In remarks at an event at the just-ended Global Green Growth Week 2017, which was held under the theme “Unlocking Africa’s green growth potential”, Mofor presented the Africa Climate Resilient Investment Facility (AFRI-RES) – a joint initiative of the ECA, the World Bank, the African Union Commission, the African Development Bank and the Nordic Development Fund, that is hosted in the ACPC, as an example of how infrastructure can be made greener.
He said AFRI-RES was put in place with the aim of strengthening the capacity of African institutions, as well as the private sector to plan, design and implement infrastructure investments that are resilient to climate variability and change in selected sectors.
“Thus enabling those investments to reap the resilience dividend,” said Mr.

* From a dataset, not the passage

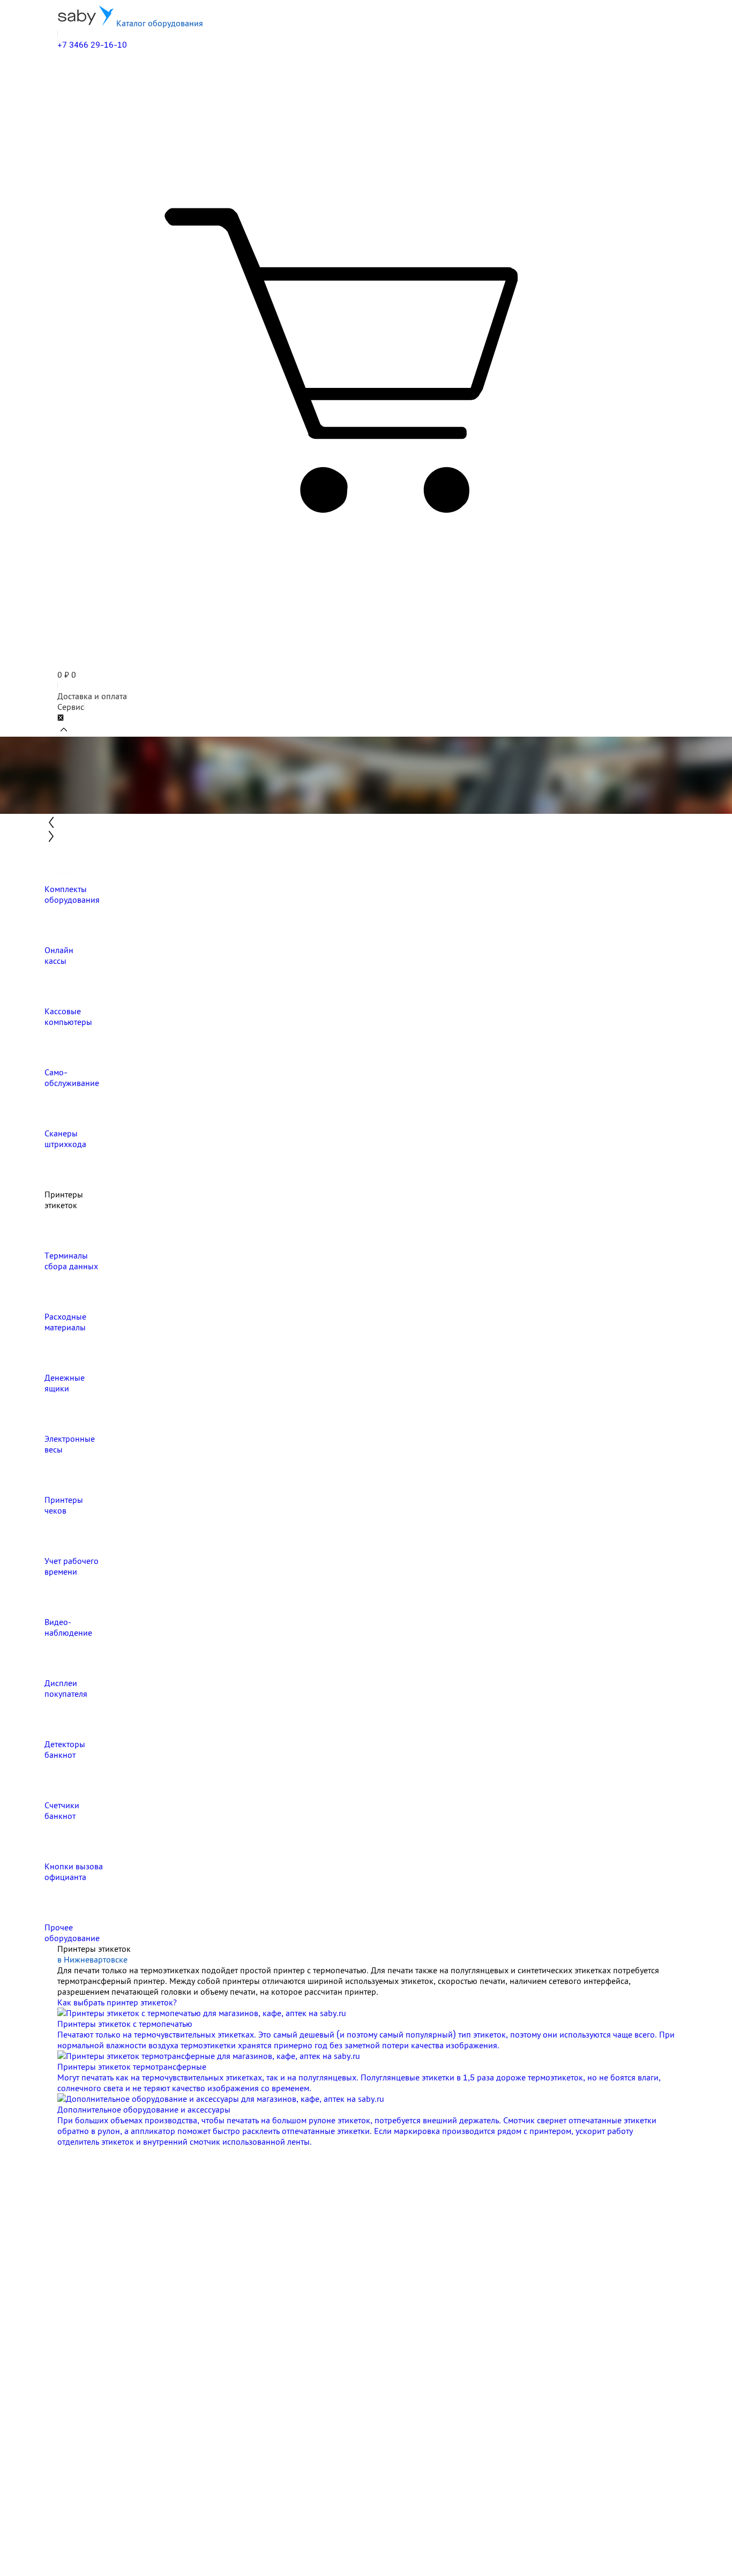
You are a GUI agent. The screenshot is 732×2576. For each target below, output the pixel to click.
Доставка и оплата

Mofor, adding such a facility can assist authorities to make good infrastructure investment decisions to ensure performance and return on investment in a changing climate.
He said greening infrastructure means ensuring resource efficiency to reduce the intensity of inputs and emission; compliance with environmental safeguards and standards to ensure environmental and social sustainability; and resilience to natural disasters, as well as weather and climate change and variability.
The event titled; “The What, Why and How of Making the Transformation of Africa’s Infrastructure Greener”, was organized by the ECA in partnership with the Global Green Growth Institute and Dalberg as part of the Global Green Growth Week 2017.